§ **PROBLEM TO WORK ON**
Where a picture appears, omit it; repeat everything else in the records exactly.

======== TASK DATA

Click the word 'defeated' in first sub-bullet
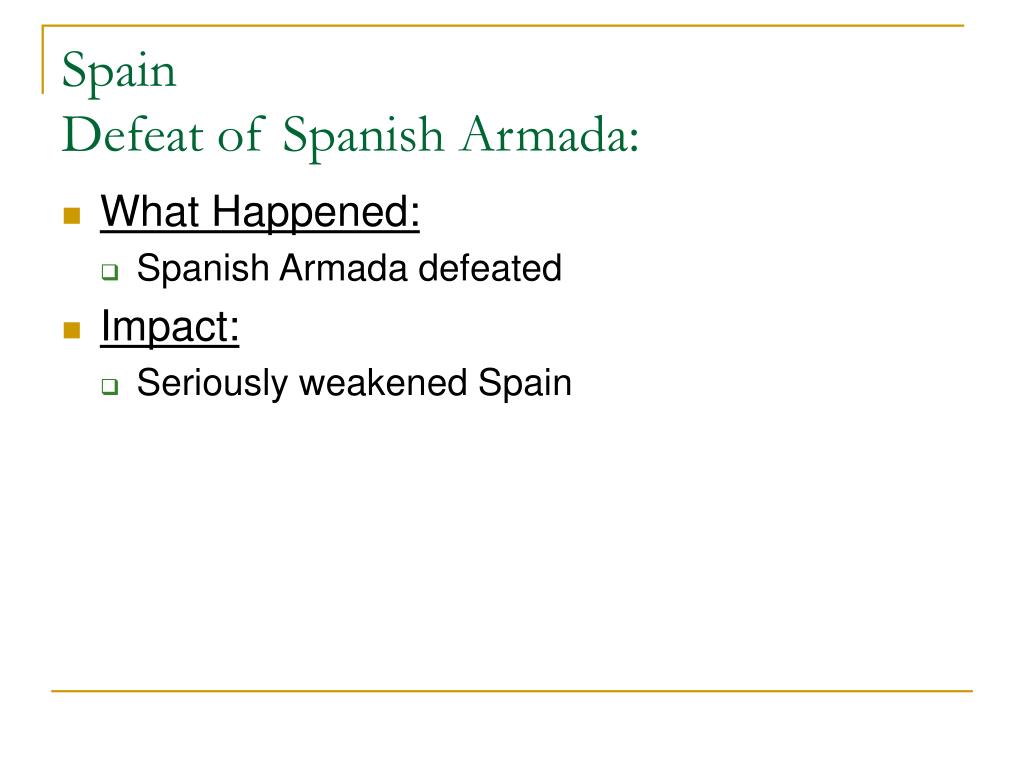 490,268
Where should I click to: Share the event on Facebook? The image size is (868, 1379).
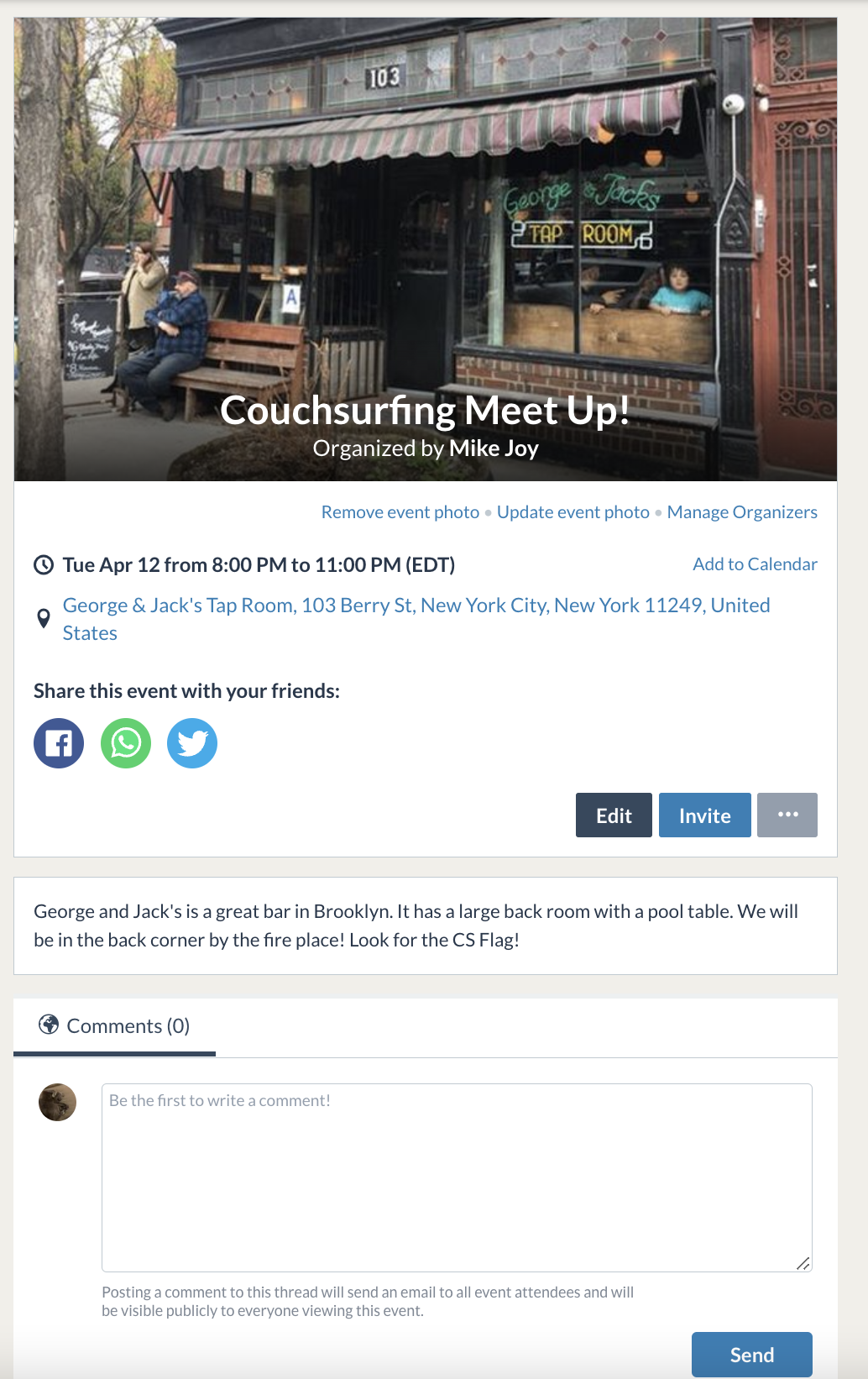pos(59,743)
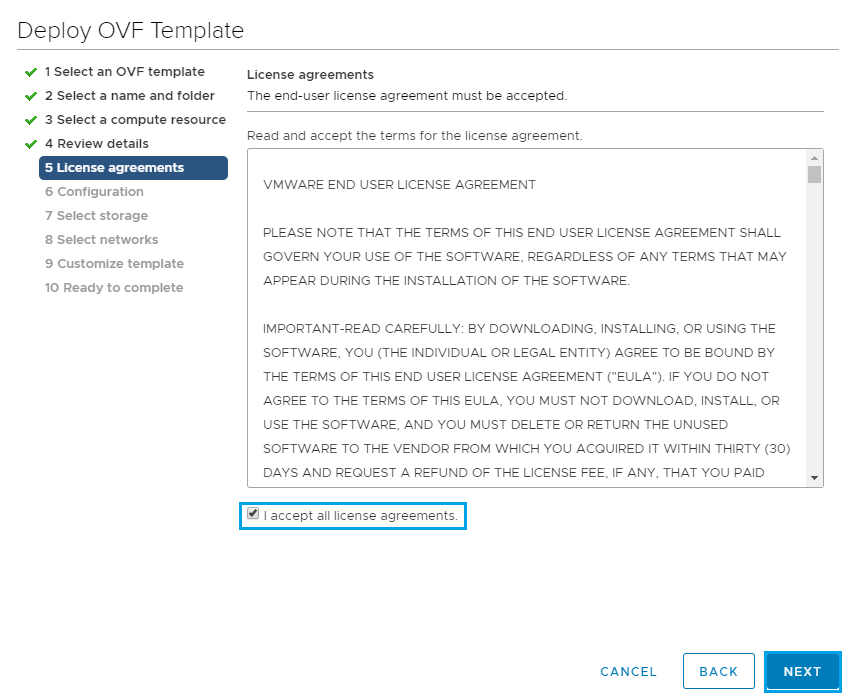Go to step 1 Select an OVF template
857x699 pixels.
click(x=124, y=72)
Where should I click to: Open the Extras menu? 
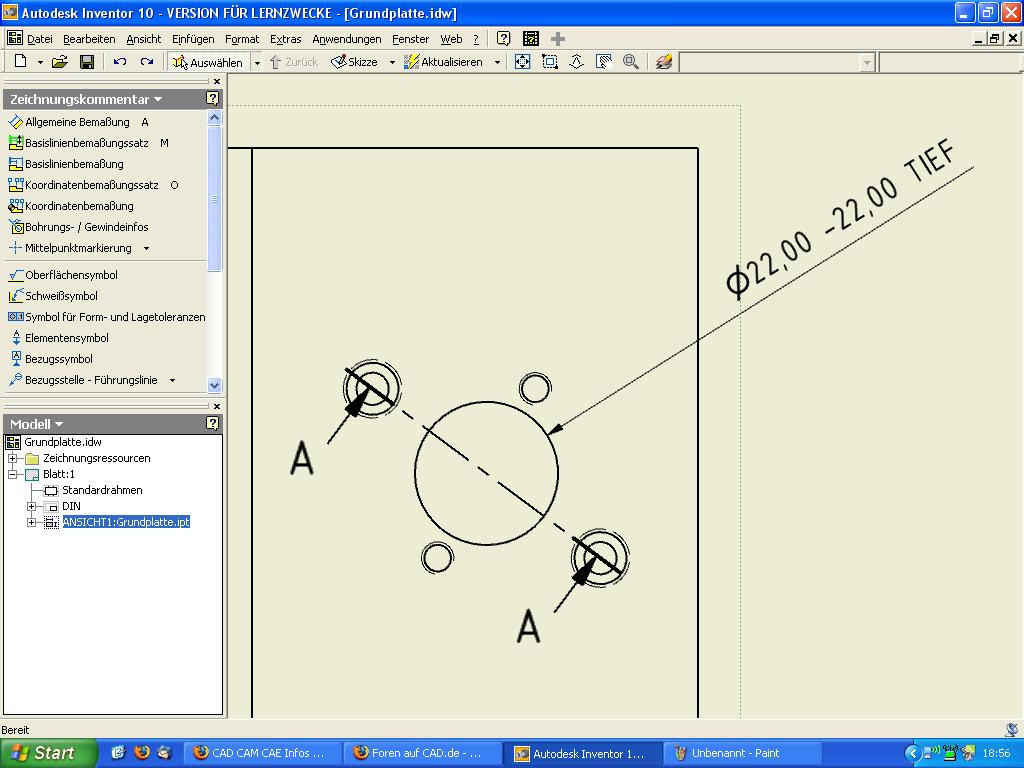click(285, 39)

================

§ **RESPONSE**
Click the word 'defeated' in first sub-bullet
 490,268
Where should I click to: Share the event on Facebook? The image size is (868, 1379).
pos(59,743)
Go to step 1 Select an OVF template
857x699 pixels.
click(x=124, y=72)
Where should I click to: Open the Extras menu? 
click(285, 39)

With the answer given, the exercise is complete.